To summarize these opening considerations, technology is rightly understood along two vital axis:
- All technology both external (pluming, books, etc.) and internal (logic, memory, etc.) are gracious gifts from God to ease the suffering of sin and provide for our needs (Think 4th petition of the Lord’s Prayer).
- Technology is not neutral. It always originates and flows out of our internal tooling and is embedded as firmly as we are in a broken and sinful world. This is seen in the very necessity and design of our technologies being derived from the fallen state of our world. For example, the fact that we need the word of God written down is a testament to just how broken our memory really is.
The Artificial Mountain
With these two axis in mind, we can approach the next major narrative that illuminates humanities fraught relationship with technology: The Tower of Babel.
We start with axis 1 being broken. An internal (language) and an external (brick and mortar) technology are separated from connection to God and used for the pride of man.
The dream starts innocently enough, or so it seems. An idea is carried by language into a set of physical tooling: “‘Come, let us make bricks, and burn them thoroughly.’ And they had brick for stone, and bitumen for mortar.”- Gen 11: 3
Technology separated from God always leads to a false hope for human utopia: “Come, let us build ourselves a city and a tower with its top in the heavens, and let us make a name for ourselves, lest we be dispersed over the face of the whole earth.” - Gen 11:4
to our ears sounds not that bad
mountains and high places where God is encountered and met
but they are making an artificial mountain the thing that holds them together is not the mountain of God or His dwelling but a human built center of gravity.

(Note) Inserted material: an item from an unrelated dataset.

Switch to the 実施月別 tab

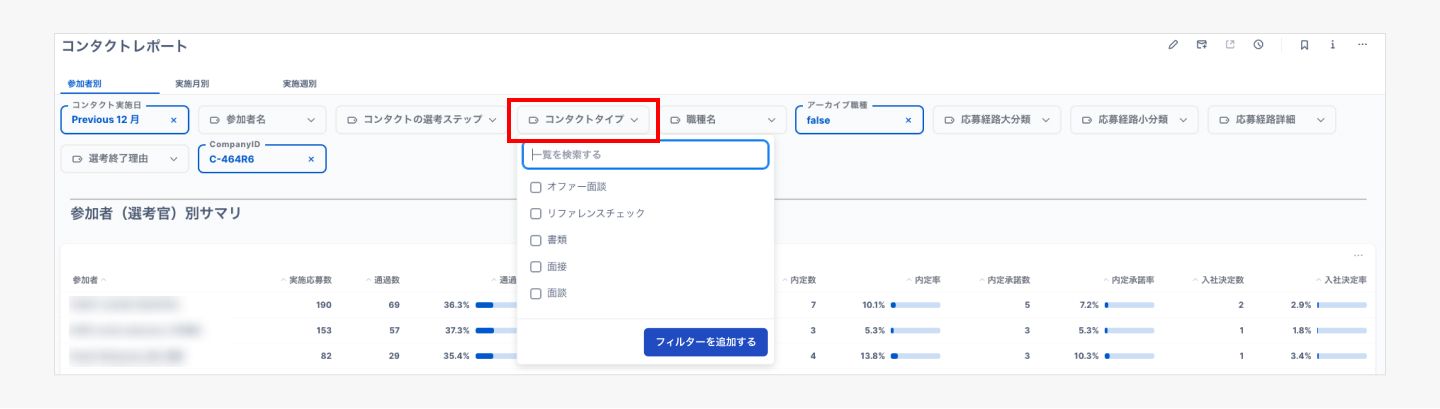[x=192, y=84]
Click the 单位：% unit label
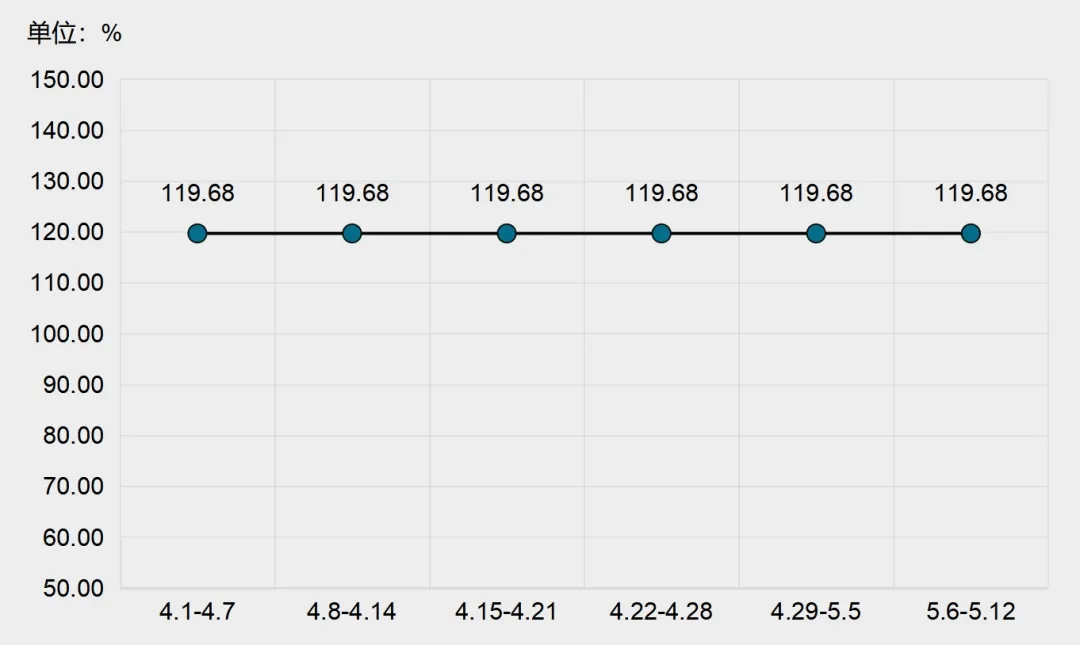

they want to make their own artificial mountain. ends up being their own artificial Eden coming about because of technology
Artificial mountain on the plain rather than a real mountain in a range.
The core technology that God disrupts is not the external on but the internal one: “Behold, they are one people, and they have all one language, and this is only the beginning of what they will do. And nothing that they propose to do will now be impossible for them - Gen 11:6
In breaking up the internal tooling the external tooling crumbles
A world gathered around one language and an artificial mountain is nothing short of humanity that has completely cut themselves off from God
Therefore it is little wonder that the dream for a techno-utopia is deeply set within human consciousness. Afterall, if technology can undo some effects of sin and brokenness, maybe it will get us the whole way back to the garden? mountain as the place where humans meet with God
Storehouses or Monuments?
Technology is not neutral but codifies and enshrines human decisions.
Use of human technologies makes different worlds possible and discourages others.
Internal technologies like memory, language and imagination are clear examples of this
These decisions accumulate over time and push the world in a particular direction
Joseph uses bricks to make storehouses to save people’s lives
another example of bricks in scripture. Pharaoh and his vast cities and monuments - Pharaoh using slave labor to employ the brick
⁃ Example of the loss of wells as gathering places but indoor plumbing being very convenient and allowing us to live in ways that are impossible without it
⁃ Example of the form of communication effecting what can be communicated. Early twitter clear example. Also emotions in text etc.
Putting Things into a Framework
⁃ Every technological has these common characteristics:
- It has requirements in order to be used.
- It requires particular rituals for humans to participate in their use.
- They bring with them world constrictions or things that are harder or impossible to do because of the way the technology works.
- They also bring unique virtue and vice potential for how they can be used well or poorly.